Flora Duffy. A persistência rumo a um feito histórico para as Bermudas
Quando se fala em Bermudas, há duas ideias que devem saltar imediatamente na cabeça de toda a gente: calções e triângulo. Se no caso da primeira, as delegações olímpicas fazem questão de cumprir a tradição e aparecer sempre de bermudas nas cerimónias de abertura – de Jogos de Verão ou de Inverno – no caso da segunda as dificuldades são maiores.
Não, não desaparecem aviões nesta história, apenas atletas. As Bermudas estão nos Jogos Olímpicos desde 1936 e desde então só não competiram em Moscovo-1980 por culpa do boicote liderado pelos Estados Unidos. O mínimo de atletas que tinham tido foi três em Melbourne, em 1956, e em Barcelona, em 1992, atingiram a maior delegação de sempre, com vinte.
Agora, em Tóquio, tiveram apenas dois. Ou seja, não conseguiam formar um triângulo nem que quisessem. No remo, Dara Alizadeh até se pode gabar de já ter vencido duas edições da famosa regata entre Cambridge e Oxford, mas no Japão não teve grande sucesso nas eliminatórias. No triatlo, Flora Duffy surgiu como um grande nome a fazer história.
O passado das Bermudas não deixa grande margem para dúvidas. Até agora, tinha havido apenas uma medalha em Jogos Olímpicos. Aconteceu no boxe, na categoria de pesos pesados, quando Clarence Hill conquistou a medalha de bronze em Montreal-1976. Desde então, nada, mesmo nada, para amostra.
Foi preciso esperar muito. E depois um pouco mais, com o adiamento dos Jogos Olímpicos. E finalmente um pouco mais ainda, uma vez que o arranque da prova de triatlo feminino foi adiado por culpa do mau tempo. Quando houve autorização para arrancar, Flora Duffy pareceu determinada. A espera tinha de acabar.
Flora era uma das candidatas ao triunfo e esteve sempre no topo da classificação. Terminou o segmento de natação na sexta posição, o de ciclismo na segunda e atacou a liderança assim que a corrida começou. Para nunca mais a perder.
Flora Duffy correu e dominou rumo a uma das medalhas de ouro mais saborosas desta edição dos Jogos Olímpicos. Não apenas por ser conquistada pelo país mais pequeno do mundo a chegar ao lugar mais alto do pódio mas também porque reflete o final de um longo caminho de persistência de uma atleta com 33 anos.

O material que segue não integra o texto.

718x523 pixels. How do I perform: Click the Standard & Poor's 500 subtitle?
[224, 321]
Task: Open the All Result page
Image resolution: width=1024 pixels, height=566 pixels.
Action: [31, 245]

A estreia olímpica deu-se em 2008, no dia em que Vanessa Fernandes foi medalha de prata, e terminou com uma desistência. Desde então, Flora Duffy foi sendo sempre mais forte: 45.ª em Londres, oitava no Rio de Janeiro e medalha de ouro em Tóquio. E isto apesar de a pandemia lhe ter trocado as voltas.

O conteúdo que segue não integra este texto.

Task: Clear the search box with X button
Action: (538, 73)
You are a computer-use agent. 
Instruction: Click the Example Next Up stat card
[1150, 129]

«2020 devia ter sido o meu ano. Nunca tinha estado tão bem preparada para uns Jogos Olímpicos, nunca me tinha sentido tão apoiada e tão confiante. E depois tudo mudou. Tinha imaginado um ano de 2021 completamente diferente, a correr, sim, mas de forma mais relaxada», confessou.
Flora Duffy não estava preparada para voltar a desistir do seu sonho. Em 2008, depois da má experiência em Pequim, que culminou uma fase marcada por lesões, depressão, cansaço e distúrbios alimentares, suspendeu a carreira, começou a trabalhar nas Bermudas e decidiu que era mais importante terminar a sua formação académica. Mas a paixão pelo triatlo falou mais forte e regressou mesmo ao desporto.

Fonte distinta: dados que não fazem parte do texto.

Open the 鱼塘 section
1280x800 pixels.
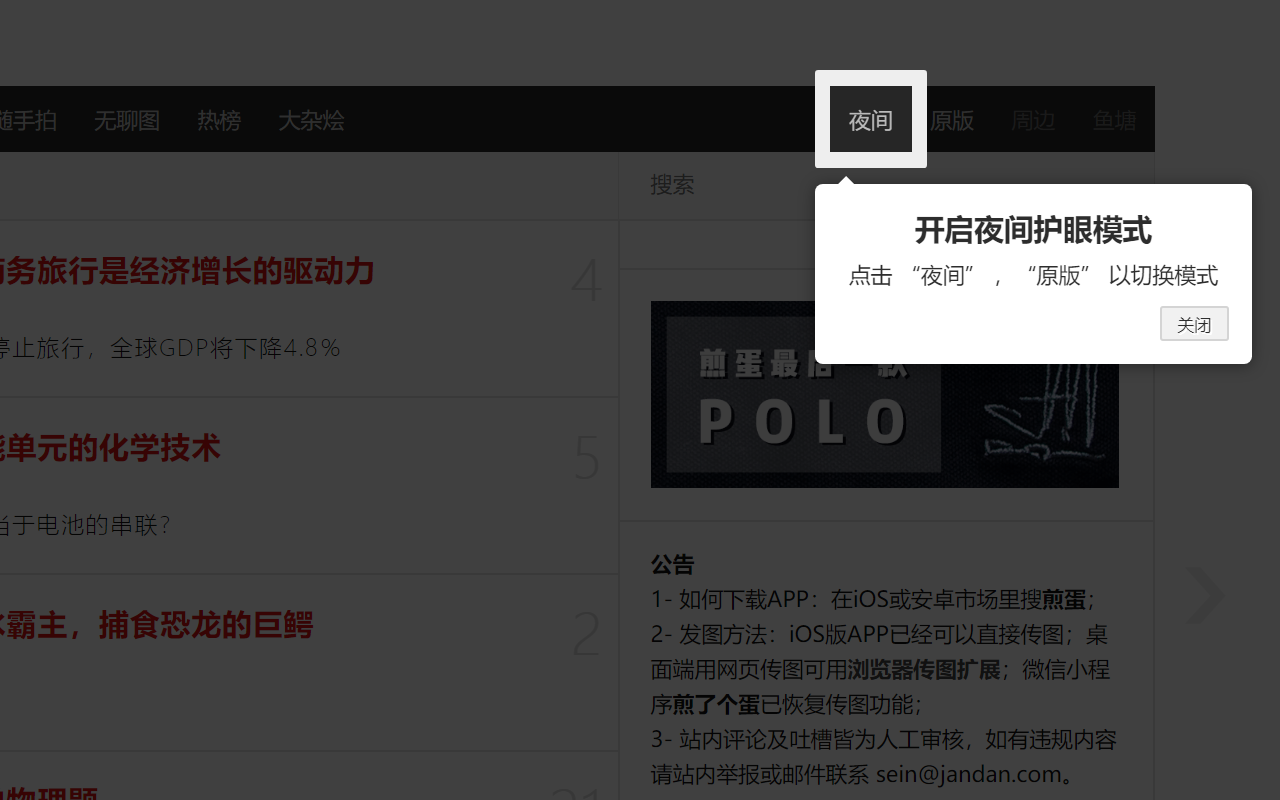click(x=1114, y=120)
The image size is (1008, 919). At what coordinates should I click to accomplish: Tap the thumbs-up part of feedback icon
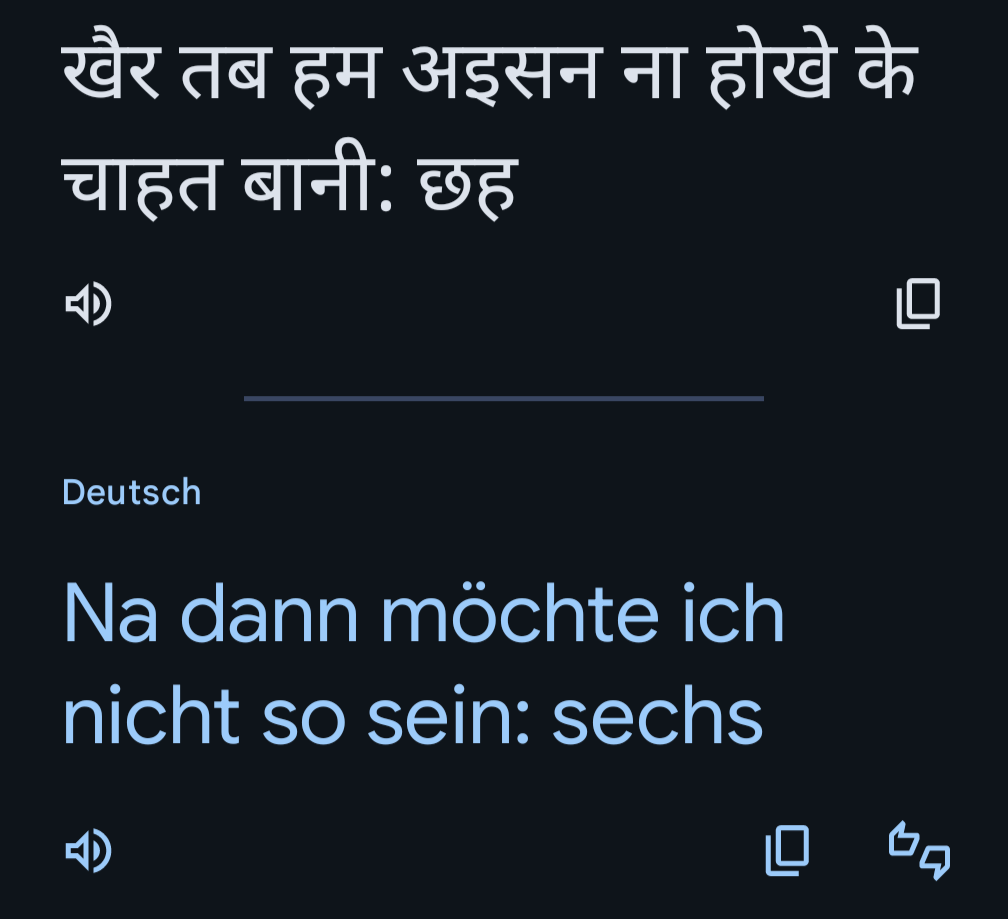click(904, 840)
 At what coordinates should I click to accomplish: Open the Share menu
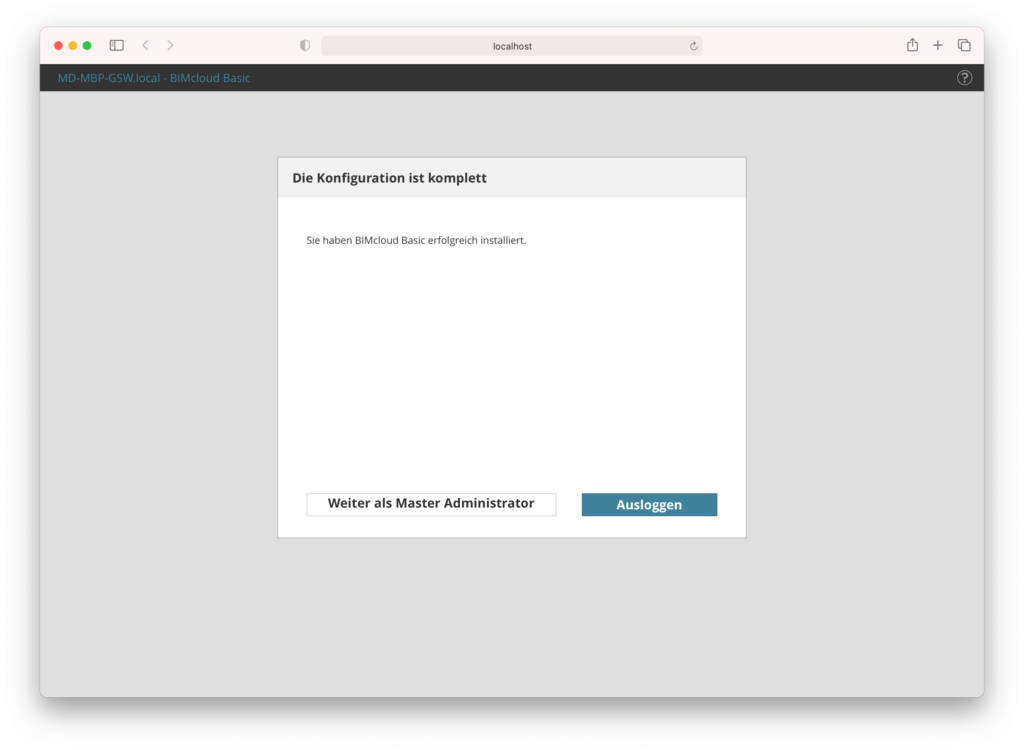click(911, 45)
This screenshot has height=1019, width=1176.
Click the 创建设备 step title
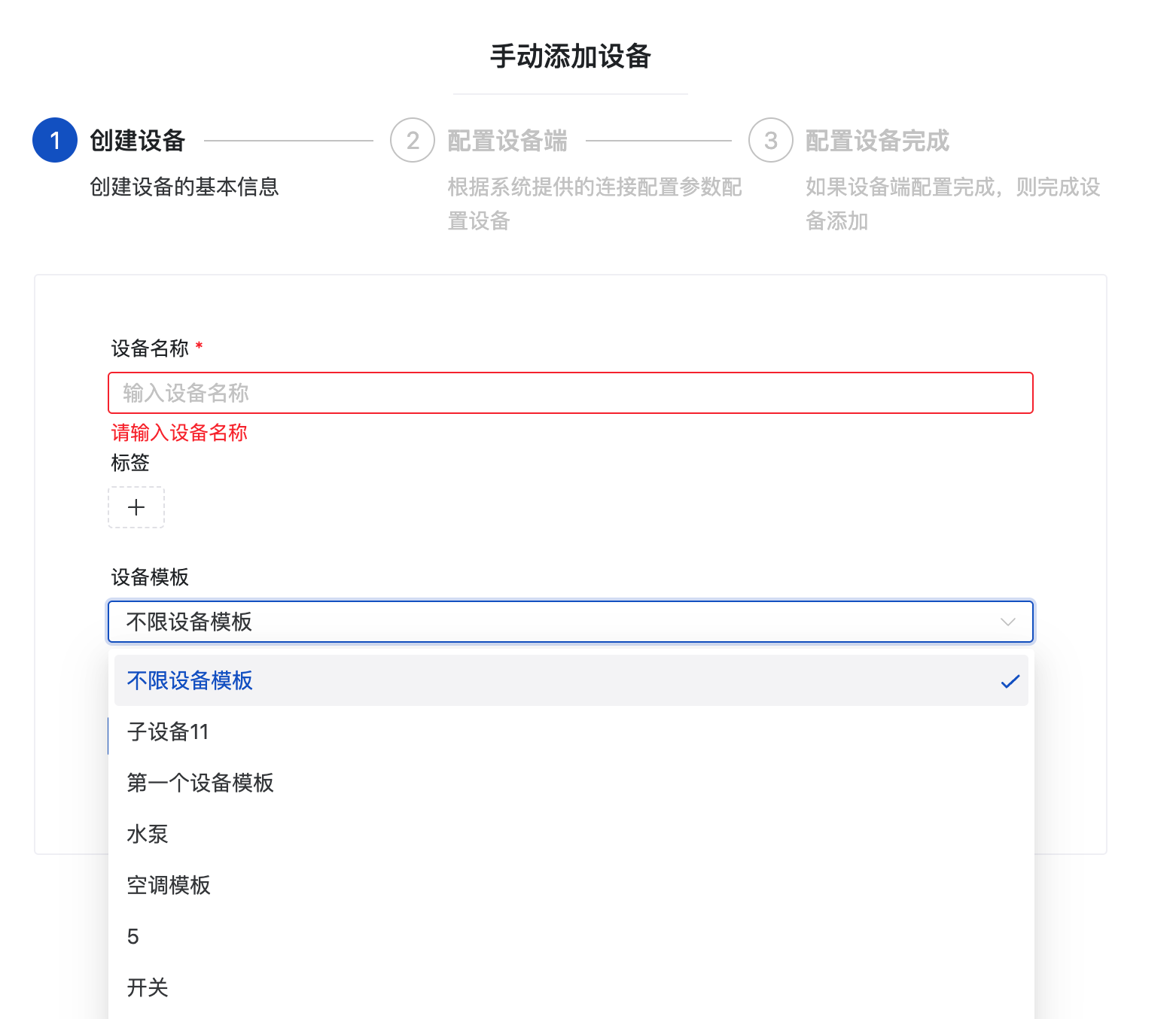[137, 141]
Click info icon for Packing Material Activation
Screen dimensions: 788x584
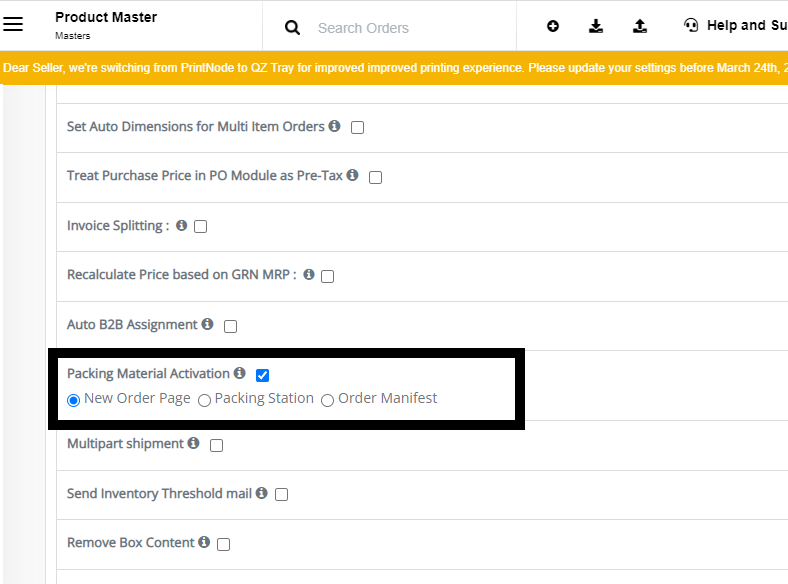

«Vencer uma medalha nos Jogos Olímpicos sempre foi o meu sonho, desde que era uma criança. Por isso, mesmo nos meus dias mais sombrios, sempre pensei que não podia desistir». O tempo deu-lhe razão. Pode ser difícil, pode ser inesperado, mas no fim valeu muito a pena. Para ela e para as Bermudas, uma ilha em festa.